(Records locating words and elements)
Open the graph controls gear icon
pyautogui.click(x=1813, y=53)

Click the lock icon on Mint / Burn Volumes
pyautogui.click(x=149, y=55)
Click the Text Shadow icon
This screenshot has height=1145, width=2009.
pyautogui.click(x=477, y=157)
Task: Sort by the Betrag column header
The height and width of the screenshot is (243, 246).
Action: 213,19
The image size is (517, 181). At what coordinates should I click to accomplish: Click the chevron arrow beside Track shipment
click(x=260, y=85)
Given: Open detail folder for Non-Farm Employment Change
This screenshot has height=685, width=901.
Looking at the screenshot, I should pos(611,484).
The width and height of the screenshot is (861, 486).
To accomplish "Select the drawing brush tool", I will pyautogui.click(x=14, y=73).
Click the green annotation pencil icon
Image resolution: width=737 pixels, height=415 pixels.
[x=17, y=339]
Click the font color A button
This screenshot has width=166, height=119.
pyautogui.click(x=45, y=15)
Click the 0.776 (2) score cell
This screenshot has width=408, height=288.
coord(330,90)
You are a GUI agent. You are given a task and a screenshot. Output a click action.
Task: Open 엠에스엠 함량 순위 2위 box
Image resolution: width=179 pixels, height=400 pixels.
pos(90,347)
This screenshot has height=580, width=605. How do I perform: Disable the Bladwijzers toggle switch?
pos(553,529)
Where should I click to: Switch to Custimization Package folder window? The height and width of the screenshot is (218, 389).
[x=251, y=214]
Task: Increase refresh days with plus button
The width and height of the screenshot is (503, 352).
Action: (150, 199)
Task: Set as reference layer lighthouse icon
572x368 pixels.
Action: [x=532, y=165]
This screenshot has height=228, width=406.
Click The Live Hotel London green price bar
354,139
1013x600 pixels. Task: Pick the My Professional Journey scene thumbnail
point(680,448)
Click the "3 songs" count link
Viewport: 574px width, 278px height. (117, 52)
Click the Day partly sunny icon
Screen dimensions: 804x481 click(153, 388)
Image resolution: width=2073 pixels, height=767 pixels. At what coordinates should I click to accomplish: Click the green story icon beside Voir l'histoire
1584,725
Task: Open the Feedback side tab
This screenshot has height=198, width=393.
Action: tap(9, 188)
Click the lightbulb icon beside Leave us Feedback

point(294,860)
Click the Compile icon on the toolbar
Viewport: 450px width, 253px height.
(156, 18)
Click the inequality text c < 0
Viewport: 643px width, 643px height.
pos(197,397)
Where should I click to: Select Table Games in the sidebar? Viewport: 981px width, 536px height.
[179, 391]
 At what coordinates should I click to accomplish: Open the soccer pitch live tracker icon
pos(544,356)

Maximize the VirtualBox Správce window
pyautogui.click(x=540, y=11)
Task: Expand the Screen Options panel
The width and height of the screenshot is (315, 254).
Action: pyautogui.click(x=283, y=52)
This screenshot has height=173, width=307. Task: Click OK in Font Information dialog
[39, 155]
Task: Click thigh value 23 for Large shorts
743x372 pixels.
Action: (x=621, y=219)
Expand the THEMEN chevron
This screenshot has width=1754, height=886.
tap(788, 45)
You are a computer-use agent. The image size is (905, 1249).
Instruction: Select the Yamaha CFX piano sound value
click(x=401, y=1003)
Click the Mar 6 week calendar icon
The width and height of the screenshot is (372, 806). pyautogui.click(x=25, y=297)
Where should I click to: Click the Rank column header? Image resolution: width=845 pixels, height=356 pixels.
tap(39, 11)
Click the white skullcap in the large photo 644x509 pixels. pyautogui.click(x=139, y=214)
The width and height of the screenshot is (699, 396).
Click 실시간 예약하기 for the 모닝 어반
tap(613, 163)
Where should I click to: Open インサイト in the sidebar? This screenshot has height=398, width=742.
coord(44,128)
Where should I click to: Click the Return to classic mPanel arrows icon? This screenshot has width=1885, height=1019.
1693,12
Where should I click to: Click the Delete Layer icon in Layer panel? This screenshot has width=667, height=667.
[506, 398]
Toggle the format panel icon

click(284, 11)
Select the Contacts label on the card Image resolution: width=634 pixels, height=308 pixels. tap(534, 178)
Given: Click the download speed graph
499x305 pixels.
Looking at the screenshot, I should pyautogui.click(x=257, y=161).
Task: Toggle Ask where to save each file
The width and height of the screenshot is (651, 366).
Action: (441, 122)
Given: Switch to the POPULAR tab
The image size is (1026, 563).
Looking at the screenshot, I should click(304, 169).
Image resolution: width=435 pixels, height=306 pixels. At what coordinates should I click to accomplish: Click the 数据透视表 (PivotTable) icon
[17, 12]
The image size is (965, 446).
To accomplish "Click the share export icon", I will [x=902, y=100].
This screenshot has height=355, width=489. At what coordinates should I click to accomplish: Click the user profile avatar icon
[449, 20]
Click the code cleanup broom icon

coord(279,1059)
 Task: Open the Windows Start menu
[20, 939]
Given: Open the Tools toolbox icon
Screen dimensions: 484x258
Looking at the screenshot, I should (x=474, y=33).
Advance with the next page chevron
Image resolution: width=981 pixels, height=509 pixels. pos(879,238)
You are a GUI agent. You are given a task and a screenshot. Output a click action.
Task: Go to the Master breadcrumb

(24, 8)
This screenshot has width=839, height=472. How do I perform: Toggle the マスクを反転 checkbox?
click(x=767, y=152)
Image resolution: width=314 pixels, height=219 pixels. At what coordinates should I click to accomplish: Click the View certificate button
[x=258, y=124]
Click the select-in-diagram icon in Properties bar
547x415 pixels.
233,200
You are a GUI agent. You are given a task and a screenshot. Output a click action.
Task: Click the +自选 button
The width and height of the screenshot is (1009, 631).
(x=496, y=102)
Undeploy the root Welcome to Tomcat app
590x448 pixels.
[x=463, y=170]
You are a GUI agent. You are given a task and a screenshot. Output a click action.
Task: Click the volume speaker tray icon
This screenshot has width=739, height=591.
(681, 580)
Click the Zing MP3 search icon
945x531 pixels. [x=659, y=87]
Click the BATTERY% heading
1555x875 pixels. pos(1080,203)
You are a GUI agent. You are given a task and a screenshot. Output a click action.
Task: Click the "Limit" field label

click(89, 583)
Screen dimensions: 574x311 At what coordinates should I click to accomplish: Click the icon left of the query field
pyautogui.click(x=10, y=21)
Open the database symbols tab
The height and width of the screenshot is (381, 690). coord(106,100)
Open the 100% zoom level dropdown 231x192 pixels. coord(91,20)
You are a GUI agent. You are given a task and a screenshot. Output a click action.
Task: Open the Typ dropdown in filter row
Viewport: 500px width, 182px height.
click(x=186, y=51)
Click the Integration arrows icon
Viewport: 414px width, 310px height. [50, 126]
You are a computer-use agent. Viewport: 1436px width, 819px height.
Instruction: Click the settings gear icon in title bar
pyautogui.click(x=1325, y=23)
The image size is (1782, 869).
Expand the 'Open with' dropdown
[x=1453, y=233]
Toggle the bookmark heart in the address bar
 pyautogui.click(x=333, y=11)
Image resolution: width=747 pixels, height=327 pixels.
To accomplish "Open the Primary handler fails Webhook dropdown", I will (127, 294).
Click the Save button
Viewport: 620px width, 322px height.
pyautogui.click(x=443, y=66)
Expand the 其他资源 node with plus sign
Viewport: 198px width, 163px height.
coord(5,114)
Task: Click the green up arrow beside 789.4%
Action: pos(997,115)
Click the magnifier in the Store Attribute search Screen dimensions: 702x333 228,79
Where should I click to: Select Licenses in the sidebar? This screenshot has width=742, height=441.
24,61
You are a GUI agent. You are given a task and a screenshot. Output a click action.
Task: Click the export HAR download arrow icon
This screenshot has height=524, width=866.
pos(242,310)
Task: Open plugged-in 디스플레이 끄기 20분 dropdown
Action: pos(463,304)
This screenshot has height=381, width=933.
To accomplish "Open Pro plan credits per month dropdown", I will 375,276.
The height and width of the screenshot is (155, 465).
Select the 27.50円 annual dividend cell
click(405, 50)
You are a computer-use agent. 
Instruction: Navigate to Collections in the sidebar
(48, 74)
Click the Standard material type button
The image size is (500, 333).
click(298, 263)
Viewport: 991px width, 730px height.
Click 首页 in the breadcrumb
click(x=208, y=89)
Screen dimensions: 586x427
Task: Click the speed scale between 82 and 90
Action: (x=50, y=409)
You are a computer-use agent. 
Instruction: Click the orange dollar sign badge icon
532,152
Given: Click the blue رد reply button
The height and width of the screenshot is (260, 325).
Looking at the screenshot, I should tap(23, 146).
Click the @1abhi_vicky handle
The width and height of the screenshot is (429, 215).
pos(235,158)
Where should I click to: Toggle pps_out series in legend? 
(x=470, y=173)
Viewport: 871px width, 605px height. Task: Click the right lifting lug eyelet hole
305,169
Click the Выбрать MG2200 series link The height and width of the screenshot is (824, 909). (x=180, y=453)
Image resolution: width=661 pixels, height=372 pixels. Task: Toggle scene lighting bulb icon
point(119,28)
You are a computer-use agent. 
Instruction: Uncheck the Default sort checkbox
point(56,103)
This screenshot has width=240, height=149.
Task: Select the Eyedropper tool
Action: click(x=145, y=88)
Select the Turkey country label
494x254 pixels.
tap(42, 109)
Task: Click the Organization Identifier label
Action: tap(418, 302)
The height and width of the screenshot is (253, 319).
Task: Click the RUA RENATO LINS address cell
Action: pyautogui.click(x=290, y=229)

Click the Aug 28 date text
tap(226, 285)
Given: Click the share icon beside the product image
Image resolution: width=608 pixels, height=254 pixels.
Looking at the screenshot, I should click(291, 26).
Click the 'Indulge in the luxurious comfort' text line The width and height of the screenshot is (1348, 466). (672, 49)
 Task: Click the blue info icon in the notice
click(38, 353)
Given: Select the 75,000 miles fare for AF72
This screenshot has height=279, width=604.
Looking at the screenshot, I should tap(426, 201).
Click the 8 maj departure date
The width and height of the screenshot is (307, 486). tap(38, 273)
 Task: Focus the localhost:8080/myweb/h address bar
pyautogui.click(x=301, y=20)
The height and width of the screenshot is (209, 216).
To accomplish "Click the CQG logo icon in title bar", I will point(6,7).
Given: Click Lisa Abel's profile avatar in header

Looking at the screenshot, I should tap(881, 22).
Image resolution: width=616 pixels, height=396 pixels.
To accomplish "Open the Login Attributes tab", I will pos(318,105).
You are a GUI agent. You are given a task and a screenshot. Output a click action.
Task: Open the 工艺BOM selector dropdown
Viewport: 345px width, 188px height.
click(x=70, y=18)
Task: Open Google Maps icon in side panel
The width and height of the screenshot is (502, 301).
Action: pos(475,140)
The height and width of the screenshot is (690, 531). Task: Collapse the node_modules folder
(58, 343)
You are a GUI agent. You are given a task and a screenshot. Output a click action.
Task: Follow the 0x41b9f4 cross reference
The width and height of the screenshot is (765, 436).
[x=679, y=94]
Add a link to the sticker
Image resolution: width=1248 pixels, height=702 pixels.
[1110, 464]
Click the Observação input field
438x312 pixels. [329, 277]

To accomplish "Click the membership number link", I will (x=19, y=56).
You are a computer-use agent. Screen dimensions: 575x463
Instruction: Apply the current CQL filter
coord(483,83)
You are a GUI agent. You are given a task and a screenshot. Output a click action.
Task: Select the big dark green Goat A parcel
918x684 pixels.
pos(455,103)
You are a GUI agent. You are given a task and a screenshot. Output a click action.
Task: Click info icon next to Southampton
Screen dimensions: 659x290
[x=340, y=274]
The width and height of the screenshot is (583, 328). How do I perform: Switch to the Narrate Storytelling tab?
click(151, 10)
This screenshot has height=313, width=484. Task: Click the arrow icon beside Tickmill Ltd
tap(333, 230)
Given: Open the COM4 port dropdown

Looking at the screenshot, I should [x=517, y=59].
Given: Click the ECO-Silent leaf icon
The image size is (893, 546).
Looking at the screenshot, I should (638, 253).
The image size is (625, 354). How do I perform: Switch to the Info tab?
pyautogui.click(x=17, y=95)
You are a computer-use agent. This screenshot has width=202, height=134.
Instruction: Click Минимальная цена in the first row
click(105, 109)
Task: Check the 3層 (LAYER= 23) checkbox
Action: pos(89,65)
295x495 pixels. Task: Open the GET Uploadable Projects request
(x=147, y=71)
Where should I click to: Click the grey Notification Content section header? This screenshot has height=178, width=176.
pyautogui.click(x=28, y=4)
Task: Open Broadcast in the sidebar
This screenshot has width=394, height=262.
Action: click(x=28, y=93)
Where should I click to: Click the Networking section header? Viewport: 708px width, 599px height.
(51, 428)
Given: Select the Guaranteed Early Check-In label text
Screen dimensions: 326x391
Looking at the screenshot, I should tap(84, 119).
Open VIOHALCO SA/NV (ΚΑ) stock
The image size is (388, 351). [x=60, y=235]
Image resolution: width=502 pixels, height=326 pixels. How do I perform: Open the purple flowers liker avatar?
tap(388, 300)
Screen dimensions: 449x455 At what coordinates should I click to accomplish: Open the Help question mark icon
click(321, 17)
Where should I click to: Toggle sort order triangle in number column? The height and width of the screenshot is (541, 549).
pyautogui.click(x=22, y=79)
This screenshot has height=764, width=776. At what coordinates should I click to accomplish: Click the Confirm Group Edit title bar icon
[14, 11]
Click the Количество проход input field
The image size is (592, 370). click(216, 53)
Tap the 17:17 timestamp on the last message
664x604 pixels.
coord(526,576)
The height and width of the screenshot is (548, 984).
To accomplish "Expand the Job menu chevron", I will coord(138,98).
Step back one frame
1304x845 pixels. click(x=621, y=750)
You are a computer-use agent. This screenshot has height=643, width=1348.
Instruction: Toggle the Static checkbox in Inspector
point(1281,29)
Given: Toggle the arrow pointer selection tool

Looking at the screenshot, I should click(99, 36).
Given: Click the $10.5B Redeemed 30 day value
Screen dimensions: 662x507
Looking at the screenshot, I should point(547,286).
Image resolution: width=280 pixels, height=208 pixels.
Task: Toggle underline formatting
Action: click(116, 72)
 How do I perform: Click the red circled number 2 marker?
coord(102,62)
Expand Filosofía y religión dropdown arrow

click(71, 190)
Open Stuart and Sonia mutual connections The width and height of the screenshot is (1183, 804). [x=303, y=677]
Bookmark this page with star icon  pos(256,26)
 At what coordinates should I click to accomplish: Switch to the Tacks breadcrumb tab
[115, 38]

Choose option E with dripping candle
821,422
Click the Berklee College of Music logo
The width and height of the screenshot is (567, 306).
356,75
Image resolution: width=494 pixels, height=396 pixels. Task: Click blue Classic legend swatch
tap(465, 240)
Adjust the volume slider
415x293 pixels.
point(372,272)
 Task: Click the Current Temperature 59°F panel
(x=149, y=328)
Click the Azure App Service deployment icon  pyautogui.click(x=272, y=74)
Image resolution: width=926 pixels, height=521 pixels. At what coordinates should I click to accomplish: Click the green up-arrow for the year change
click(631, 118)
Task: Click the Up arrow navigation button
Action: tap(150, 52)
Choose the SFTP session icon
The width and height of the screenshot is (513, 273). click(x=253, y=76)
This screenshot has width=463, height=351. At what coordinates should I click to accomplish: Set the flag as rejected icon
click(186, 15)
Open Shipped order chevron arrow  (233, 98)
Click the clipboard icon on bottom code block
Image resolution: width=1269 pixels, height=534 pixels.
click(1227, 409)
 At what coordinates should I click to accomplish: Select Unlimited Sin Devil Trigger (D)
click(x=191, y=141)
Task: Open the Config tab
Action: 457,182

> **Problem statement**: Extract the lines from the start of the records through the line containing "Looking at the screenshot, I should pos(611,484).", and copy them without any change.

> **Response below**:
Open the graph controls gear icon
pyautogui.click(x=1813, y=53)

Click the lock icon on Mint / Burn Volumes
pyautogui.click(x=149, y=55)
Click the Text Shadow icon
This screenshot has height=1145, width=2009.
pyautogui.click(x=477, y=157)
Task: Sort by the Betrag column header
The height and width of the screenshot is (243, 246).
Action: 213,19
The image size is (517, 181). At what coordinates should I click to accomplish: Click the chevron arrow beside Track shipment
click(x=260, y=85)
Given: Open detail folder for Non-Farm Employment Change
This screenshot has height=685, width=901.
Looking at the screenshot, I should pos(611,484).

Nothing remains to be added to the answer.